Using data from the file uniquerootSID.csv, the awk command sets up an array (a) that has indices corresponding to the different sources (EBSCO, Elsevier, and so on). It then runs an accumulator that sums the contributions from each unique source. After processing all the rows (END), the routine then loops through all the unique sources in the a array, and emits the source and the total. The sort command then sorts the output by total for each source and puts the list into the file uniquerootsumSID.csv.

Here are the top 15: 99453
EBSCO 44870
OVID 27545 17119 16885
Elsevier 9446
CSA 6938
EI 6180
Ovid 4353 3399
jstor 2558 2553 2175
Dialog 2070
Refworks 1034

If we add the two Mendeley referral counts that gives ~34,000 referrals. How much are the referrals from commercial databases costing, I wonder, by comparison? Of course, it may be that the distribution of referrals from different institutions is different. Some institutions may see all their traffic through EBSCO, or Ovid, or indeed Mendeley… If nothing else though, this report suggests that Mendeley is generating a fair amount of EDINA openurl traffic…

Let’s use the cut command again to see how much traffic is coming from each unique insititution (not that I know how to decode these identifiers…); column 4 is the one we want (remember, we use the uniq command to count the occurrences of each identifier):

cut -f 4 L2_2011-04.csv | sort | uniq -c | sort -k 1 -r -n > uniqueInstID.csv

Here are the top 10 referrer institutions (columns are: no. of referrals, institution ID):

41268 553329
31999 592498
31168 687369
29442 117143
24144 290257
23645 502487
18912 305037
18450 570035
11138 446861
10318 400091

How about column 5, the routerRedirectIdentifier:

195499 athens
39381 wayf
29904 ukfed
24766 no identifier
140 ip

How about the publication year of requests (column 17):

26400 2010
16284 2009
13425 2011
13134 2008
10731 2007
8922 2006
8088 2005
7288 2004

It seems to roughly follow year?!

How about unique journal title (column 15):

277 Journal of World Business
263 Journal of Financial Economics
263 Annual Review of Nuclear and Particle Science
252 Communications in Computer and Information Science
212 Journal of the Medical Association of Thailand Chotmaihet thangphaet
208 Scandinavian Journal of Medicine & Science in Sports
204 Paleomammalia
194 Astronomy & Astrophysics
193 American Family Physician

How about books (column 29 gives ISBN):

1695 9780470669303
750 9780470102497
151 0761901515
102 9781874400394

And so it goes..

What’s maybe worth remembering is that I haven’t had to use any tools other than command line tools to start exploring this data, notwithstanding the fact that the source file may be too large to open in some everyday applications…
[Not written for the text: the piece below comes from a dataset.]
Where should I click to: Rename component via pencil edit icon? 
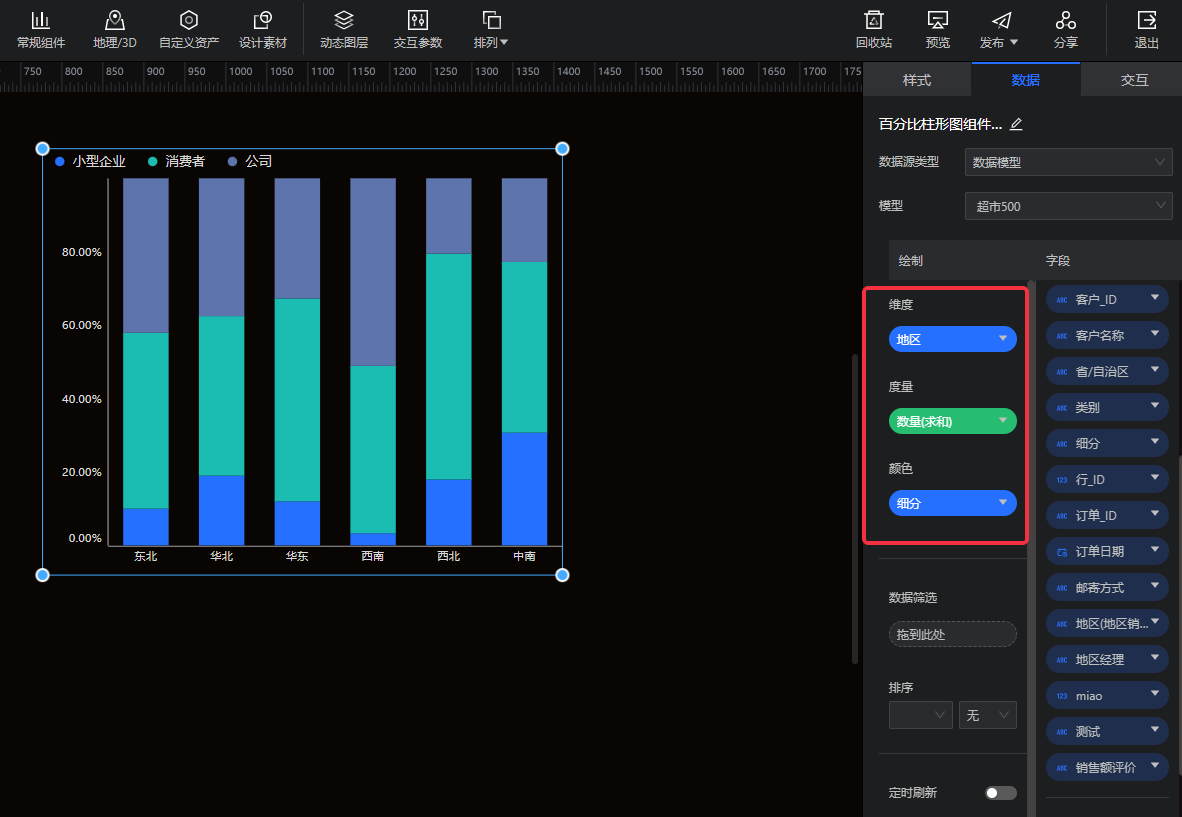pos(1016,124)
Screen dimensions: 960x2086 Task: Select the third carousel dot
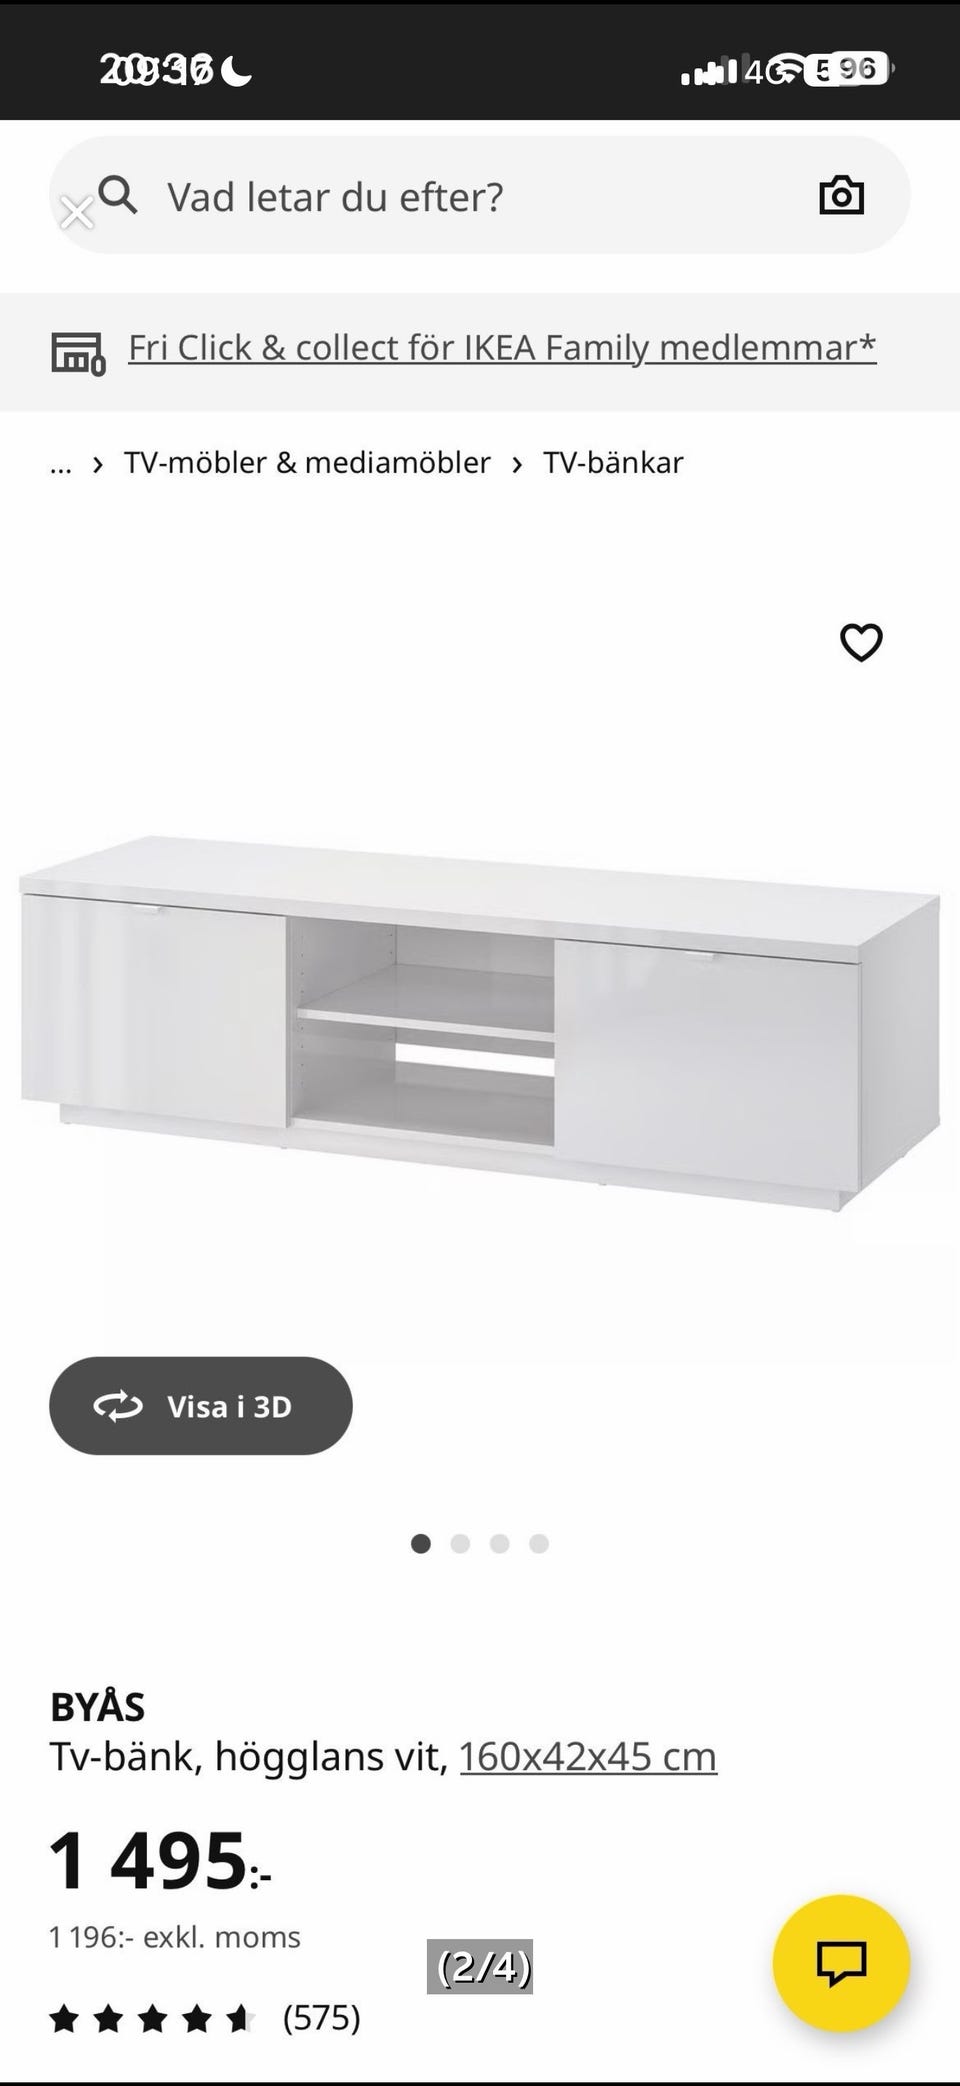(x=500, y=1543)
The quick investigation I was able to carry out on the EDINA openurl data also built directly on what I’d learned in doing the Postcards post (except for the voodoo awk script to sum similarly headed rows, and the sort switches to reverse the order of the sort, and force a numerical rather than string based sort). Also bear in mind that three days ago, I didn’t know how to do any of this…

…but what I do suspect is that it’s the sort of thing that Unix sys admins play around with all the time, e.g. in the context of log file hacking…

PS so what else can we do…? It strikes me that by using the date and timestamp, as well as the institutional ID and referrer ID, we can probably identify searches that are taking place: a) within a particular session, b) maybe by the same person over several days (e.g. in the case of someone coming in from the same place within a short window of time (1-2 hours), or around about the same time on the same day of the week, from the same IDs and searching around a similar topic).